In vielen Bereichen des Berufsrechts für Ärzte sehen wir den Trend zur Liberalisierung. Beim Verbot der Zuweisung gegen Entgelt und der Einschränkung der Empfehlung anderer Dienstleister verfolgen die gesetzliche Regelung und die Ärztekammern mehr denn je die harte Linie.

Wie bereits berichtet, hat der BGH zur Zusammenarbeit zwischen HNO-Ärzten und Hörgeräteakustikerzentren klare Worte gesprochen.  In der gleichen Richtung argumentiert nun das Landesberufsgericht für Heilberufe beim Oberverwaltungsgericht Nordrhein-Westfalen. In einer Entscheidung vom 06.07.2011 (Aktenzeichen 6 t A 1816/09 T) lag dem Gericht folgender Fall vor:

Der Fall: 

Niedergelassene Internisten mit dem Schwerpunkt Hämatologie und Onkologie beteiligten sich neben Apothekern an einem Unternehmen, welches Zytostatika herstellte. Der Gewinn der Gesellschaft wurde entsprechend der Geschäftsanteile ausgezahlt.

Die Entscheidung des Gerichts:

Das Verbot der Verweisung an andere Dienstleister und das Verbot der Zuweisung gegen Entgelt (früher §§ 31 und 34 der Berufsordnung für Ärzte im jeweiligen Bundesland, jetzt verschärft in der neuen Berufsordnung in § 31 Abs. 1 und 2) verlangt, dass Empfehlungen nur auf Nachfrage des Patienten und nur aus medizinischen Gründen erfolgen dürfen.
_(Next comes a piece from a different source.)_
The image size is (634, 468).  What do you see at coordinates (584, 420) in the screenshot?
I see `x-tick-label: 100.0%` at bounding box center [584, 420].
Eine Empfehlung an Unternehmen, an denen der Arzt  beteiligt ist und von dem er für die Zuweisung einen Vorteil z.B. in Form der Gewinnausschüttung erhält, ist berufswidrig.

Pikantes Detail der Entscheidung: Es gab ein anwaltliches Gutachten, dass die Beteiligung berufsrechtskonform ist. Auch hatte die Kammer, der die Konstellation damals beschrieben worden war, keine Bedenken geäußert. Jetzt, nachdem die Ärztekammer auf Grund der verschärften Rechtsprechung ihre Rechtsauffassung geändert hat, kann den Ärzten ausnahmsweise nicht vorgeworfen werden, dass sie sich falsch verhalten haben. Der so genannte Verbotsirrtum verhindert hier eine Bestrafung, weil die Ärzte nicht einfach gehandelt haben, sondern sowohl nach anwaltlicher Hilfe aus auch nach der geäußerten Unbedenklichkeit seitens der Kammer nicht davon ausgehen mussten, Verbotenes zu tun. Sprichwörtlich Rettung in letzter Sekunde.

Praxistipp:

Nehmen Sie diese berufsrechtlichen Verbote nicht auf die leichte Schulter! Die Verlockung, an Überweisungen auch finanziell zu partizipieren ist groß. Eine Vielzahl von Modellen wird versucht, erdacht und gelebt. Das Unrechtsbewusstsein der Beteiligten ist mehr oder weniger vorhanden.

Nach alledem ist damit zu rechnen, dass die Landesärztekammern bei noch so geringen Anhaltspunkten für Eingriffe in die Unabhängigkeit des ärztlichen Handelns rechtliche Schritte unternehmen.

Prüfen Sie Ihre „Geschäftsmodelle“ jetzt bzw. lassen Sie sich beraten, bevor Sie Konstellationen eingehen, die Dritte für in der allgemeinen Wirtschaft (Kick-Back, Bonus, Mengenrabatt etc.) als üblich und zulässig ansehen und die Ihnen als Ärzte auf Grund der strengen berufsrechtlichen Vorgaben auf die Füße fallen.